The task: An exact copy of every entry is needed, without any of the pictures.

(Records from a data collection)
=== Begin Enclosure ===
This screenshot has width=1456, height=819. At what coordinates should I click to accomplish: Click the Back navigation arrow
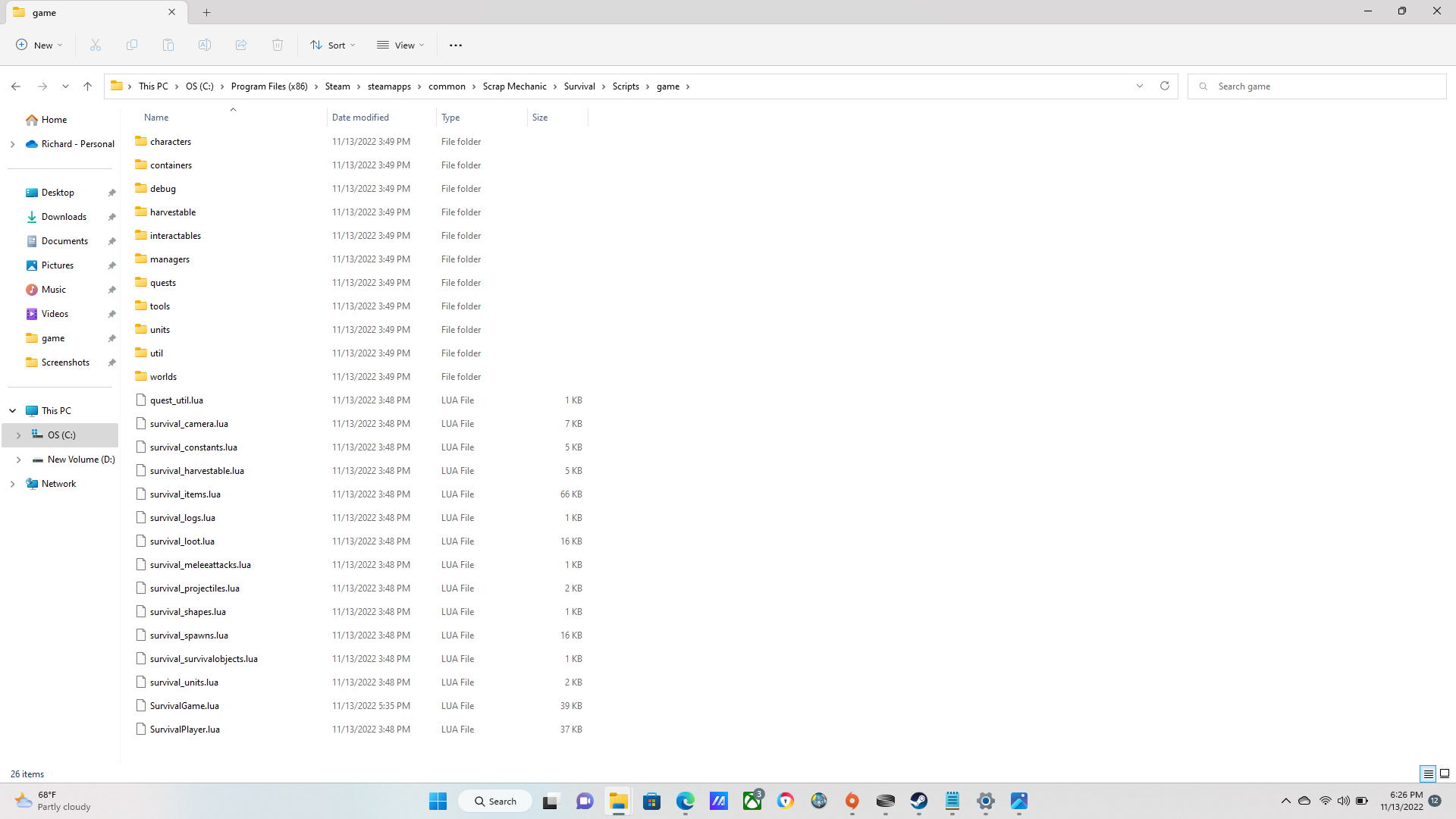(x=16, y=86)
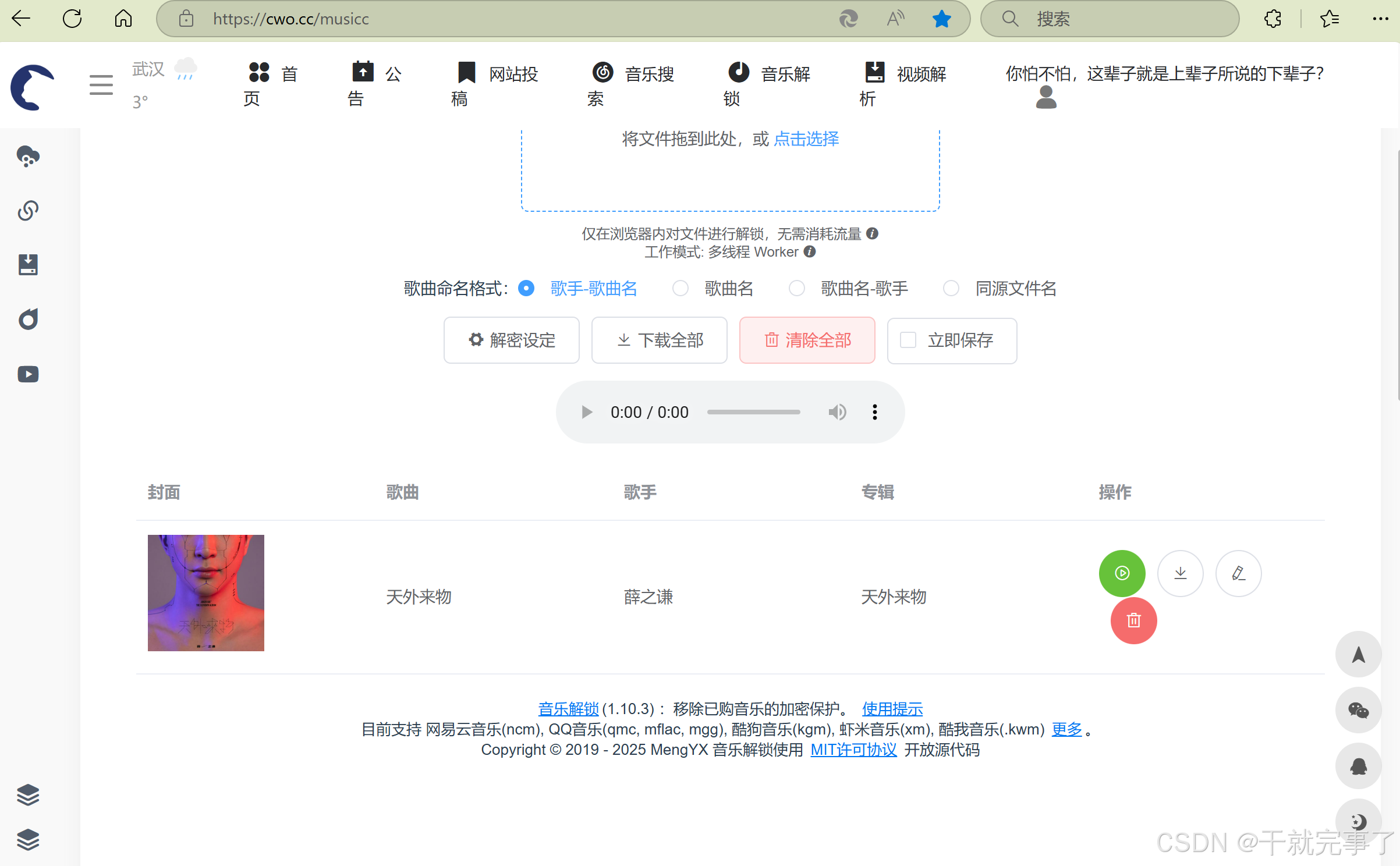1400x866 pixels.
Task: Download the 天外来物 track
Action: coord(1180,573)
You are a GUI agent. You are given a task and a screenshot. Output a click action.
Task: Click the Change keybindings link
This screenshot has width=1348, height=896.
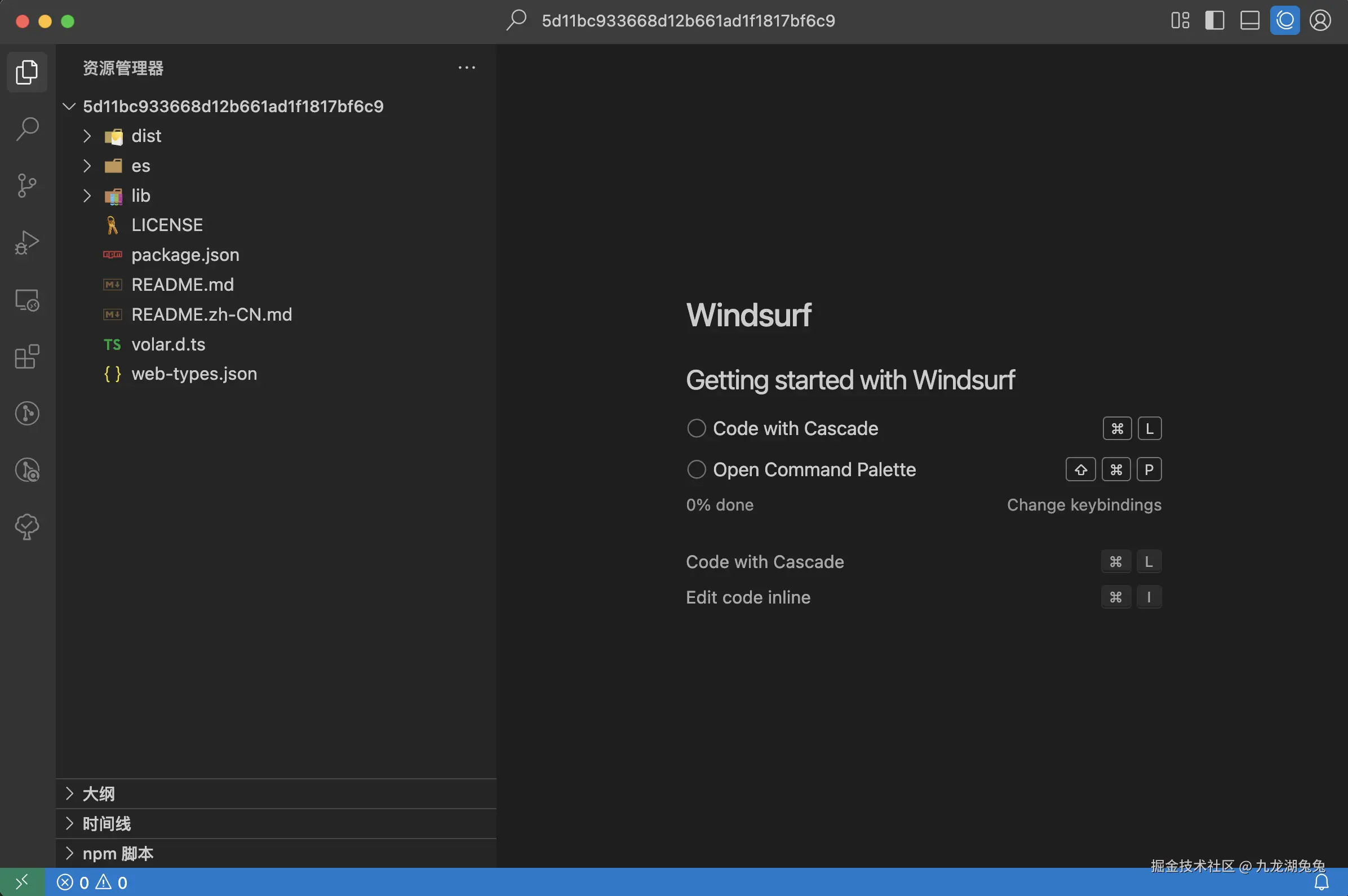coord(1084,504)
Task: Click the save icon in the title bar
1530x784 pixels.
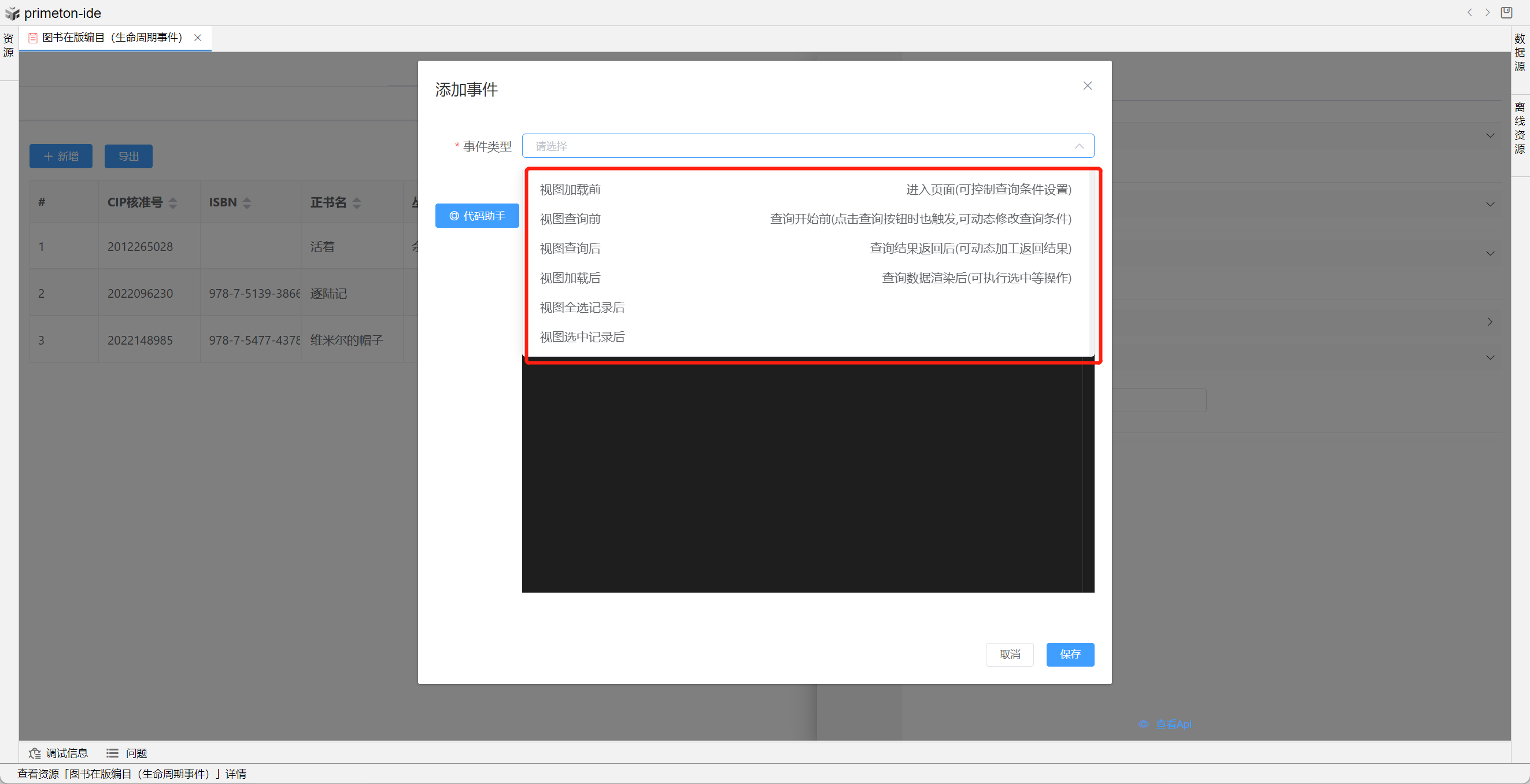Action: [x=1506, y=13]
=== End Enclosure ===
Reply to the exercise:
This screenshot has width=1456, height=819. At what coordinates should I click to accomplish: Click the Back navigation arrow
(x=16, y=86)
1400x866 pixels.
Task: Download the 天外来物 track
Action: coord(1180,573)
You are a GUI agent. You are given a task and a screenshot. Output a click action.
Task: Click the Change keybindings link
This screenshot has width=1348, height=896.
coord(1084,504)
Task: Click the save icon in the title bar
1530x784 pixels.
Action: [x=1506, y=13]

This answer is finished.